> _WHAT TO DO_:
• A. From the passage on HTML and HTML5, list every HTML element that the text names with the word "element" or "tag".
• B. Answer these questions using the passage on HTML and HTML5:
(i) Where were most of the researchers that Tim Berners-Lee was enabling at the time?
(ii) From which sites was much of the embed code in web pages pulled?
(iii) Into what were 15-page documents reduced once linking arrived?
• C. Extend the passage on how HTML5 connects things, starting right after its final sentence.

> _PASSAGE TO READ_:
★ ★ ★

In the ’90s, the web was full of 15-page specifications, all in a single file. You scrolled through those massive documents just like you paged through an encyclopedia. Much of the early versions of HTML were intended to deal with this, widely considered a detriment to the readability and usability of the web. That’s largely because Tim Berners-Lee, the recognized father of HTML, was a researcher enabling other researchers (mostly at CERN at the time). If you’ve ever known anyone mired in research, brevity is rarely their prevailing trait, so reading huge documents online was a necessity, but scrolling through 15- (or 1,500-) page documents just wasn’t a long-term option.
So early on, HTML was not primarily about displaying those documents with lots of formatting. Most fundamental to HTML was the simple a tag. It gave a document the means to link to another document. Suddenly 15-page documents were reduced (mercifully) to 15 one-page documents, all linked together. Bye bye scrolling; hello useful linking. This is all pretty standard fare, and if much of this is new to you, then the waters are going to get deep quickly.
HTML5: Still connecting things
Fast forward to the present. Ultimately, this ability to connect things on the Internet is still the primary feature of HTML5. It’s just that now, we’re starting to realize the original vision of HTML, and connect a lot more than hypertext with static images. So the introduction of the audio and video elements in HTML5 are nothing more than logical extensions of the old a element.
(Note: in a more correct sense, audio and video replace object and all the embed code that people have been throwing into web pages for years, largely pulled from sites like YouTube or Vimeo. Still, those elements are semantically functioning more like an a element that drops the link into a page, rather than taking you off to another destination. In that sense, even the img element is in some ways nothing more than an inline a element: it grabs content from another location and pulls that content into a page. It’s all just linking, and that’s what HTML is really about: linking and connecting things.)
So while the audio and video elements are new, their purpose isn’t. HTML5 allows you to integrate more assets into a single document, all while keeping the integrity and separation of those assets into place. This is nothing more than making sure that the bibliography of a document isn’t physically stuck at the end of a long web page, but is in fact separate and easily maintained, but still able to be integrated into the rest of the page.

★ ★ ★

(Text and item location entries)
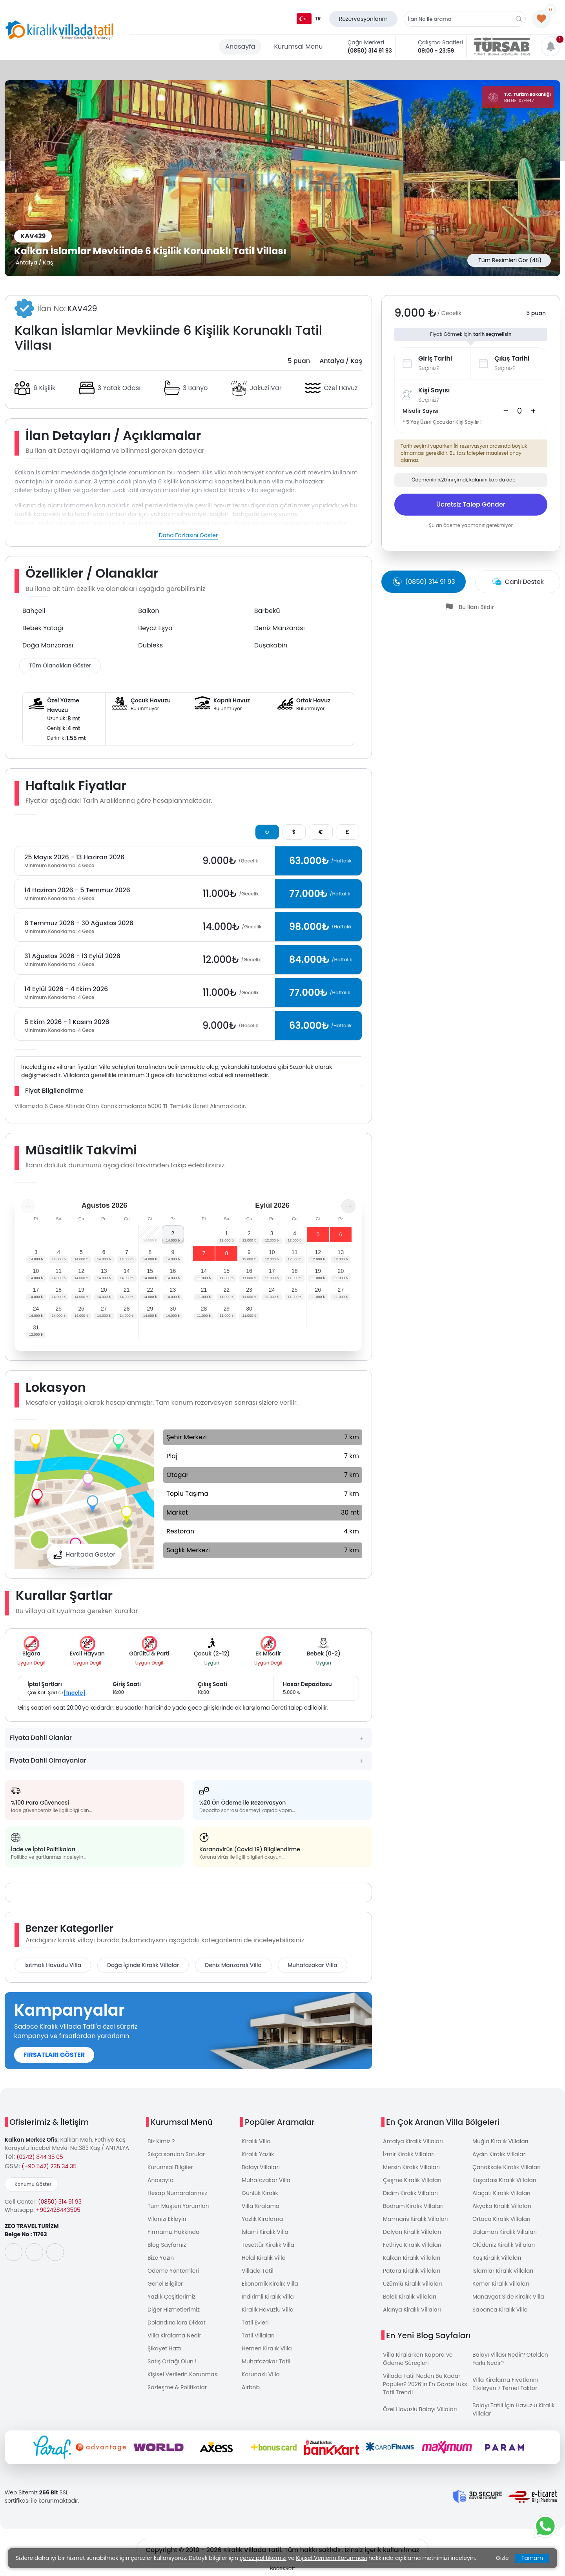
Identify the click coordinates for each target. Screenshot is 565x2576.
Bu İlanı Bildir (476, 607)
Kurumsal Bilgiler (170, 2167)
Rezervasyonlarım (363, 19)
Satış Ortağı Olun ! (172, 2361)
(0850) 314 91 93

★ ★ ★

> _ANSWERS FOR THE TASKS_:
• A. a, audio, video, img

• B.
(i) At CERN.
(ii) YouTube and Vimeo.
(iii) Fifteen one-page documents, all linked together.

• C.
HTML5 connections are the new rich media
So what, then? Why is this such a big deal? Well, largely for three reasons:
- Web pages no longer need to represent one person/organization’s content. Even though web programmers and designers have been pulling in images from other sites for years, web pages are still largely homogenous in terms of the asset ownership. A web page today really has one person’s content, images, pages, media, and the like. Even sites like Vimeo and YouTube are more often used as extensions of a private repository than an actual free medium for world access.
- Web pages can function intelligently and easily across display devices. It’s no secret that MOBILE (as one co-worker recently email-shouted at me) is the banner under which HTML5 most often flies. But the story really isn’t that HTML5 has great mobile support; rather, it’s that mobile is no longer a problem child. In other words, the story is that what works on a desktop browser pretty much works on a phone. (The list of things not covered by “pretty much” is shrinking every few weeks, so better to not list them here and appear outdated next month.) Put another way, phones and tablets are first-class citizens, because they are privy to the same interconnections listed above. In fact, it’s probably not too meta-physical to say that in addition to inter-connecting content, HTML5 has a really good shot at interconnecting all the devices floating around … and that’s arguably at least as big a deal as what it does for content and web applications.
The result is that HTML5 is again the most usable and indexable tool available for web content; but that content is richer than ever before. Further, that content no longer has to be owned to the degree that older web pages had to be owned. For a lot of emotional and psychological reasons, mainly, the audio and video elements suggest pulling assets from other sources more than the more generic object element does. There’s something about seeing video that screams, “Grab some video and stick it in your page!” But since there will always be at least an order of magnitude greater number of web page creators than video makers, how do you get that video? You grab it from someone else, hopefully someone who’s used a nice Creative Commons license. The same is true for audio, of course: you can connect to someone else’s audio incredibly easily, and so you should. And as already intimated, the audio and video that plays on your desktop browser also plays pretty well on an HTML5-enabled phone or tablet.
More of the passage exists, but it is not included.